Data for analysis: Begin
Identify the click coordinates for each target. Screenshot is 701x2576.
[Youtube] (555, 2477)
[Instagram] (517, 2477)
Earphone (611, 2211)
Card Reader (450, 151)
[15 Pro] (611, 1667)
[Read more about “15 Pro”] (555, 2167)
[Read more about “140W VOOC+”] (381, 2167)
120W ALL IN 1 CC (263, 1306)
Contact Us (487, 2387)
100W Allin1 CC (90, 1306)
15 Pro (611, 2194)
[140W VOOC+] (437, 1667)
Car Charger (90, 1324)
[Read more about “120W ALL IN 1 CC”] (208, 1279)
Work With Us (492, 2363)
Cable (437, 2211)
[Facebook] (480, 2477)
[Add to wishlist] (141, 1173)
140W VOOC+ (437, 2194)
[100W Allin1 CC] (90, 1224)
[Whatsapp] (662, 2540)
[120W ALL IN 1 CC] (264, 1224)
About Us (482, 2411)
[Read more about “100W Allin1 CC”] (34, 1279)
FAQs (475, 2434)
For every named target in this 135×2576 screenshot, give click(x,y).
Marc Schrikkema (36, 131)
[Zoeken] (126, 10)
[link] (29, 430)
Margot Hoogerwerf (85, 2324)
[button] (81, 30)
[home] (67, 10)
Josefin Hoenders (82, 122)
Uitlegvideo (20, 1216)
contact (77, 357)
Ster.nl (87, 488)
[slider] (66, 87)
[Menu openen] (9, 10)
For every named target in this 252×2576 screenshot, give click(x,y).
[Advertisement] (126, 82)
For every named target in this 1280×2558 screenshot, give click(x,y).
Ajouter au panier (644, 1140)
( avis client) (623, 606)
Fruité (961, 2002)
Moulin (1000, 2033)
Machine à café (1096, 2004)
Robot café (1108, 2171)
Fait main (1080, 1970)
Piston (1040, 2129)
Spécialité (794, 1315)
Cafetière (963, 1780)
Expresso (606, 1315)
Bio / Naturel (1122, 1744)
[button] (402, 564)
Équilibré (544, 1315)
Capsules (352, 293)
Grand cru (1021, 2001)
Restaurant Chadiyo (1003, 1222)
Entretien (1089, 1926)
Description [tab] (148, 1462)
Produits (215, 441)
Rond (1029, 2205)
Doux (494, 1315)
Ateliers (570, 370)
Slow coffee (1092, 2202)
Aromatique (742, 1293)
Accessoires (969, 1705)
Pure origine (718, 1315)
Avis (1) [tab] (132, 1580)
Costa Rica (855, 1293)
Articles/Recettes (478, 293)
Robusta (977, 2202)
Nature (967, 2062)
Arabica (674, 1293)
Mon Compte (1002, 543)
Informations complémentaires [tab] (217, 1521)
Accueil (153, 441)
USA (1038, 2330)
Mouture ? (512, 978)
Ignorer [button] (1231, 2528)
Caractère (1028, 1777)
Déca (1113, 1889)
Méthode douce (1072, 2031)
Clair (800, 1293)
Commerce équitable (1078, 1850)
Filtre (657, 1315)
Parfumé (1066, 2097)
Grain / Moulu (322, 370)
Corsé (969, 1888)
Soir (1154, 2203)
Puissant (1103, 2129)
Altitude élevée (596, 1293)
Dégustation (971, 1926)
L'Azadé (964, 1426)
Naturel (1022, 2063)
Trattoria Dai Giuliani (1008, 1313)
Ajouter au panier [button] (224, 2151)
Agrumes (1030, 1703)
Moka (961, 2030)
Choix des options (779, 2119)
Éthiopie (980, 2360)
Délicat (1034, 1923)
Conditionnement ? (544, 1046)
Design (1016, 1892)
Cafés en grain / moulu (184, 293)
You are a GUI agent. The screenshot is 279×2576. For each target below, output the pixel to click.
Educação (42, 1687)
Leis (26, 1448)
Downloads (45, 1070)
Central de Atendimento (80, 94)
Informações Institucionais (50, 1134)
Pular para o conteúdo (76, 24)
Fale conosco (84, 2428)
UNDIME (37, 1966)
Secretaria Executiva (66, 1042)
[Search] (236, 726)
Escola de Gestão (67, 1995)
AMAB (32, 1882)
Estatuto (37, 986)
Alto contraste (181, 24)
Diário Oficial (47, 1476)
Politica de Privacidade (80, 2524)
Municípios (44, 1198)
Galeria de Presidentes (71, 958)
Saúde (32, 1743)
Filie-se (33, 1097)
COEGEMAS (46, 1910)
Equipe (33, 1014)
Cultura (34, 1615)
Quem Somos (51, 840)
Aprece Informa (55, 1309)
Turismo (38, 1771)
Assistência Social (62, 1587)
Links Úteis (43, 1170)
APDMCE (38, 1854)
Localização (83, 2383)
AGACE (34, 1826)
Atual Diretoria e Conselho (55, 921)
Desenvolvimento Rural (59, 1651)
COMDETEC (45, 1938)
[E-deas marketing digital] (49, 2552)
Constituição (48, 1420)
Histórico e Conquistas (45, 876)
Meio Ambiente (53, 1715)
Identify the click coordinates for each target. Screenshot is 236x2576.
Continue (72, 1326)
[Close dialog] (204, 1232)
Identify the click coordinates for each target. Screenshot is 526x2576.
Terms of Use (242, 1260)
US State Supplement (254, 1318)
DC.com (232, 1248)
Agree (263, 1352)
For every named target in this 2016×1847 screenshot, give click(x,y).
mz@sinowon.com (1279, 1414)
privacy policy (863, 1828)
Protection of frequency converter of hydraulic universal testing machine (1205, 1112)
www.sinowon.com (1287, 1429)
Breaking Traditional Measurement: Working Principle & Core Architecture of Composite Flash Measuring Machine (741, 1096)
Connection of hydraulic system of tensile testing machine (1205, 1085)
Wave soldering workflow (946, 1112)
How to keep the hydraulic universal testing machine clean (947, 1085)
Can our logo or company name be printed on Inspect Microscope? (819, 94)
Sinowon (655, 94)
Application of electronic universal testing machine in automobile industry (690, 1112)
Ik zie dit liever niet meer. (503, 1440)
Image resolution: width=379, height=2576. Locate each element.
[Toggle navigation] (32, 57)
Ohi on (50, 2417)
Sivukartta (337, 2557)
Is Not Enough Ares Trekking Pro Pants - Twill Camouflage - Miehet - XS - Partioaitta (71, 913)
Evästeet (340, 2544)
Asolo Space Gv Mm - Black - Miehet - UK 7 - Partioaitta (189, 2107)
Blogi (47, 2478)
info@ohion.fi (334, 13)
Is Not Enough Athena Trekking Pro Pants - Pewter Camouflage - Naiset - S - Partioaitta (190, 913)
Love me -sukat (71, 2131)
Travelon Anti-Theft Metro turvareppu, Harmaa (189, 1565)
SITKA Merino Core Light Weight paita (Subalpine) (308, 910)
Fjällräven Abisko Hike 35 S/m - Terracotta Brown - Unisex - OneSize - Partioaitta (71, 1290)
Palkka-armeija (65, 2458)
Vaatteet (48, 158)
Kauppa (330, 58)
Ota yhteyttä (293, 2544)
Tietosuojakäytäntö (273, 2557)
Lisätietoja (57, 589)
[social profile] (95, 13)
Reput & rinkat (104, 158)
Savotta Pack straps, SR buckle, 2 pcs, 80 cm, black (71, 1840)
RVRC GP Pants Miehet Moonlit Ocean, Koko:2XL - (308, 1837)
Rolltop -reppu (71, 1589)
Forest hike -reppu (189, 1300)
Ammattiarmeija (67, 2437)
Data for analysis: End
## Task description
Every record above needs to be given again exactly.

## Reply to the task
Identify the click coordinates for each target. Screenshot is 701x2576.
[Youtube] (555, 2477)
[Instagram] (517, 2477)
Earphone (611, 2211)
Card Reader (450, 151)
[15 Pro] (611, 1667)
[Read more about “15 Pro”] (555, 2167)
[Read more about “140W VOOC+”] (381, 2167)
120W ALL IN 1 CC (263, 1306)
Contact Us (487, 2387)
100W Allin1 CC (90, 1306)
15 Pro (611, 2194)
[140W VOOC+] (437, 1667)
Car Charger (90, 1324)
[Read more about “120W ALL IN 1 CC”] (208, 1279)
Work With Us (492, 2363)
Cable (437, 2211)
[Facebook] (480, 2477)
[Add to wishlist] (141, 1173)
140W VOOC+ (437, 2194)
[100W Allin1 CC] (90, 1224)
[Whatsapp] (662, 2540)
[120W ALL IN 1 CC] (264, 1224)
About Us (482, 2411)
[Read more about “100W Allin1 CC”] (34, 1279)
FAQs (475, 2434)
For every named target in this 135×2576 screenshot, give click(x,y).
Marc Schrikkema (36, 131)
[Zoeken] (126, 10)
[link] (29, 430)
Margot Hoogerwerf (85, 2324)
[button] (81, 30)
[home] (67, 10)
Josefin Hoenders (82, 122)
Uitlegvideo (20, 1216)
contact (77, 357)
Ster.nl (87, 488)
[slider] (66, 87)
[Menu openen] (9, 10)
For every named target in this 252×2576 screenshot, give click(x,y).
[Advertisement] (126, 82)
For every named target in this 1280×2558 screenshot, give click(x,y).
Ajouter au panier (644, 1140)
( avis client) (623, 606)
Fruité (961, 2002)
Moulin (1000, 2033)
Machine à café (1096, 2004)
Robot café (1108, 2171)
Fait main (1080, 1970)
Piston (1040, 2129)
Spécialité (794, 1315)
Cafetière (963, 1780)
Expresso (606, 1315)
Bio / Naturel (1122, 1744)
[button] (402, 564)
Équilibré (544, 1315)
Capsules (352, 293)
Grand cru (1021, 2001)
Restaurant Chadiyo (1003, 1222)
Entretien (1089, 1926)
Description [tab] (148, 1462)
Produits (215, 441)
Rond (1029, 2205)
Doux (494, 1315)
Ateliers (570, 370)
Slow coffee (1092, 2202)
Aromatique (742, 1293)
Accessoires (969, 1705)
Pure origine (718, 1315)
Avis (1) [tab] (132, 1580)
Costa Rica (855, 1293)
Articles/Recettes (478, 293)
Robusta (977, 2202)
Nature (967, 2062)
Arabica (674, 1293)
Mon Compte (1002, 543)
Informations complémentaires [tab] (217, 1521)
Accueil (153, 441)
USA (1038, 2330)
Mouture ? (512, 978)
Ignorer [button] (1231, 2528)
Caractère (1028, 1777)
Déca (1113, 1889)
Méthode douce (1072, 2031)
Clair (800, 1293)
Commerce équitable (1078, 1850)
Filtre (657, 1315)
Parfumé (1066, 2097)
Grain / Moulu (322, 370)
Corsé (969, 1888)
Soir (1154, 2203)
Puissant (1103, 2129)
Altitude élevée (596, 1293)
Dégustation (971, 1926)
L'Azadé (964, 1426)
Naturel (1022, 2063)
Trattoria Dai Giuliani (1008, 1313)
Ajouter au panier [button] (224, 2151)
Agrumes (1030, 1703)
Moka (961, 2030)
Choix des options (779, 2119)
Éthiopie (980, 2360)
Délicat (1034, 1923)
Conditionnement ? (544, 1046)
Design (1016, 1892)
Cafés en grain / moulu (184, 293)
You are a GUI agent. The screenshot is 279×2576. For each target below, output the pixel to click.
Educação (42, 1687)
Leis (26, 1448)
Downloads (45, 1070)
Central de Atendimento (80, 94)
Informações Institucionais (50, 1134)
Pular para o conteúdo (76, 24)
Fale conosco (84, 2428)
UNDIME (37, 1966)
Secretaria Executiva (66, 1042)
[Search] (236, 726)
Escola de Gestão (67, 1995)
AMAB (32, 1882)
Estatuto (37, 986)
Alto contraste (181, 24)
Diário Oficial (47, 1476)
Politica de Privacidade (80, 2524)
Municípios (44, 1198)
Galeria de Presidentes (71, 958)
Saúde (32, 1743)
Filie-se (33, 1097)
COEGEMAS (46, 1910)
Equipe (33, 1014)
Cultura (34, 1615)
Quem Somos (51, 840)
Aprece Informa (55, 1309)
Turismo (38, 1771)
Assistência Social (62, 1587)
Links Úteis (43, 1170)
APDMCE (38, 1854)
Localização (83, 2383)
AGACE (34, 1826)
Atual Diretoria e Conselho (55, 921)
Desenvolvimento Rural (59, 1651)
COMDETEC (45, 1938)
[E-deas marketing digital] (49, 2552)
Constituição (48, 1420)
Histórico e Conquistas (45, 876)
Meio Ambiente (53, 1715)
Identify the click coordinates for each target. Screenshot is 236x2576.
Continue (72, 1326)
[Close dialog] (204, 1232)
Identify the click coordinates for each target. Screenshot is 526x2576.
Terms of Use (242, 1260)
US State Supplement (254, 1318)
DC.com (232, 1248)
Agree (263, 1352)
For every named target in this 2016×1847 screenshot, give click(x,y).
mz@sinowon.com (1279, 1414)
privacy policy (863, 1828)
Protection of frequency converter of hydraulic universal testing machine (1205, 1112)
www.sinowon.com (1287, 1429)
Breaking Traditional Measurement: Working Principle & Core Architecture of Composite Flash Measuring Machine (741, 1096)
Connection of hydraulic system of tensile testing machine (1205, 1085)
Wave soldering workflow (946, 1112)
How to keep the hydraulic universal testing machine clean (947, 1085)
Can our logo or company name be printed on Inspect Microscope? (819, 94)
Sinowon (655, 94)
Application of electronic universal testing machine in automobile industry (690, 1112)
Ik zie dit liever niet meer. (503, 1440)
Image resolution: width=379, height=2576. Locate each element.
[Toggle navigation] (32, 57)
Ohi on (50, 2417)
Sivukartta (337, 2557)
Is Not Enough Ares Trekking Pro Pants - Twill Camouflage - Miehet - XS - Partioaitta (71, 913)
Evästeet (340, 2544)
Asolo Space Gv Mm - Black - Miehet - UK 7 - Partioaitta (189, 2107)
Blogi (47, 2478)
info@ohion.fi (334, 13)
Is Not Enough Athena Trekking Pro Pants - Pewter Camouflage - Naiset - S - Partioaitta (190, 913)
Love me -sukat (71, 2131)
Travelon Anti-Theft Metro turvareppu, Harmaa (189, 1565)
SITKA Merino Core Light Weight paita (Subalpine) (308, 910)
Fjällräven Abisko Hike 35 S/m - Terracotta Brown - Unisex - OneSize - Partioaitta (71, 1290)
Palkka-armeija (65, 2458)
Vaatteet (48, 158)
Kauppa (330, 58)
Ota yhteyttä (293, 2544)
Tietosuojakäytäntö (273, 2557)
Lisätietoja (57, 589)
[social profile] (95, 13)
Reput & rinkat (104, 158)
Savotta Pack straps, SR buckle, 2 pcs, 80 cm, black (71, 1840)
RVRC GP Pants Miehet Moonlit Ocean, Koko:2XL - (308, 1837)
Rolltop -reppu (71, 1589)
Forest hike -reppu (189, 1300)
Ammattiarmeija (67, 2437)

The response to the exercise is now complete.